A large "anti-homeless" barrier installed in the doorway of an empty shop has sparked outrage.
The sloping wall was recently built to stop rough sleepers from sheltering inside the entrance to the disused building in Littlehampton, West Sussex.
Local residents said a shelter used by at least one homeless person had been set up at the spot but was taken down.
A local man, who was once homeless, has described the barrier as "very disrespectful, while other residents said it was "hostile" or would do nothing to solve the problem in the seaside town.
Eddie, a former rough sleeper now living in a council house, told the BBC: "Blocking that doorway is very disrespectful to be honest.
"What's that ramp about?
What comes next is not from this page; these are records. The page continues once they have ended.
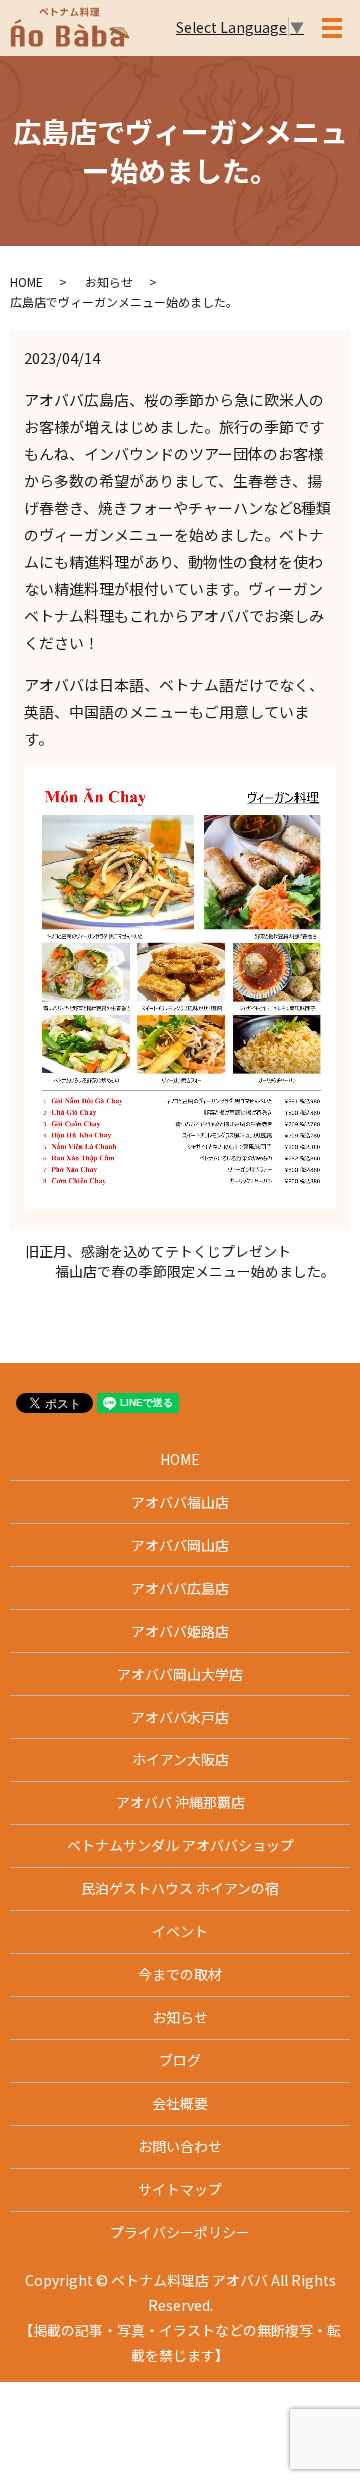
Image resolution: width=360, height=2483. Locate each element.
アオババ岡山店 (180, 1545)
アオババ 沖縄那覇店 (180, 1802)
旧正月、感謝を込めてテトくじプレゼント (158, 1251)
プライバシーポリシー (180, 2232)
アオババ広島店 (180, 1588)
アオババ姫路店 (180, 1631)
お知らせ (109, 281)
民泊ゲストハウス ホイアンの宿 (180, 1888)
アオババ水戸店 (180, 1717)
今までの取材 (180, 1974)
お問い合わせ (180, 2146)
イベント (180, 1931)
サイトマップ (180, 2189)
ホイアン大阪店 (180, 1759)
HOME (26, 281)
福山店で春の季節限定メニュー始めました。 (195, 1271)
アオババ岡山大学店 (180, 1674)
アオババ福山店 (180, 1502)
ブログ (180, 2060)
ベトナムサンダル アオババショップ (180, 1845)
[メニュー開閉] (332, 28)
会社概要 (180, 2103)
Stop it.
"How about people actually going up to the person who is sleeping in the doorway and asking 'how are you doing?'."
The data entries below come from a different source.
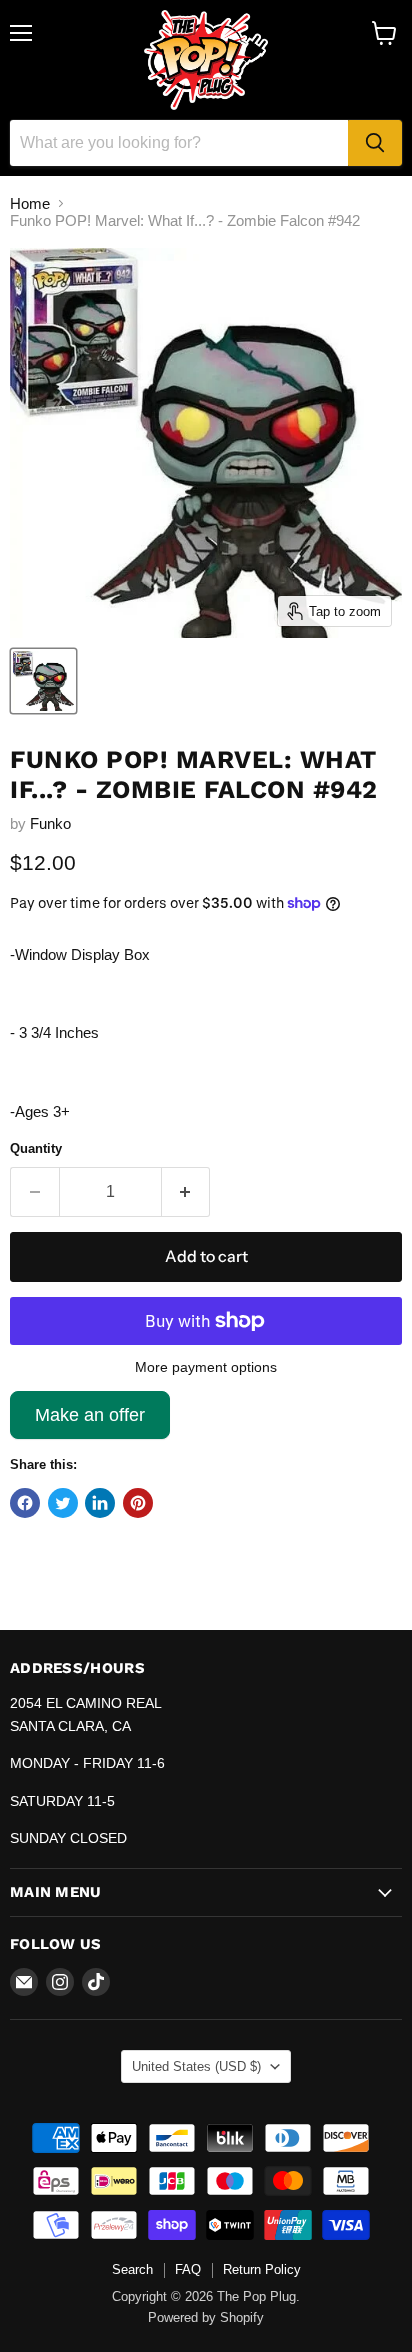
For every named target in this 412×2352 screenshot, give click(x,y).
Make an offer (90, 1422)
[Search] (375, 143)
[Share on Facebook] (25, 1503)
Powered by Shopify (206, 2317)
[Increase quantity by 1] (186, 1192)
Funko (50, 823)
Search (132, 2269)
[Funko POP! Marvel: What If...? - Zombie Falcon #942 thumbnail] (43, 681)
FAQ (188, 2269)
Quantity (36, 1148)
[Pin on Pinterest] (138, 1503)
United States (196, 2066)
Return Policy (262, 2269)
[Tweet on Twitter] (63, 1503)
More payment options (206, 1367)
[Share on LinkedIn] (100, 1503)
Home (30, 203)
After Eddie's marriage broke down, he was living on the streets for three-and-a-half years.
Eddie, now living in a council house, believes there is still a lack of support for the homeless in Littlehampton.
A local charity worker said: "There is a gap in the services in Littlehampton and that is a worry for all the charities."
She added that Turning Tides offer services, including a Littlehampton Community Hub, which states it "provides a vital service to those that are homeless" in the area.
The town does not have a hostel and the sloping barrier installed outside the disused shop has taken away another shelter for rough sleepers.
There has been recent backlash in Bournemouth after benches that prevented people lying on them were installed, in an attempt to stop the homeless sleeping in the area.
Similar ramps to the ones in Littlehampton were also installed in Oxford two years ago.
Speaking to the BBC, one resident said: "That feels quite hostile to me because someone sleeping in that shelter overnight is not really doing any harm at all."
Another man said that he believed the barrier would add to the problem.
One woman said: "Homeless people cannot get a place to live. There's plenty of empty houses around this place, so why can't they put them in there?"
Charities have said they are working with councils to provide more facilities for the homeless in Littlehampton.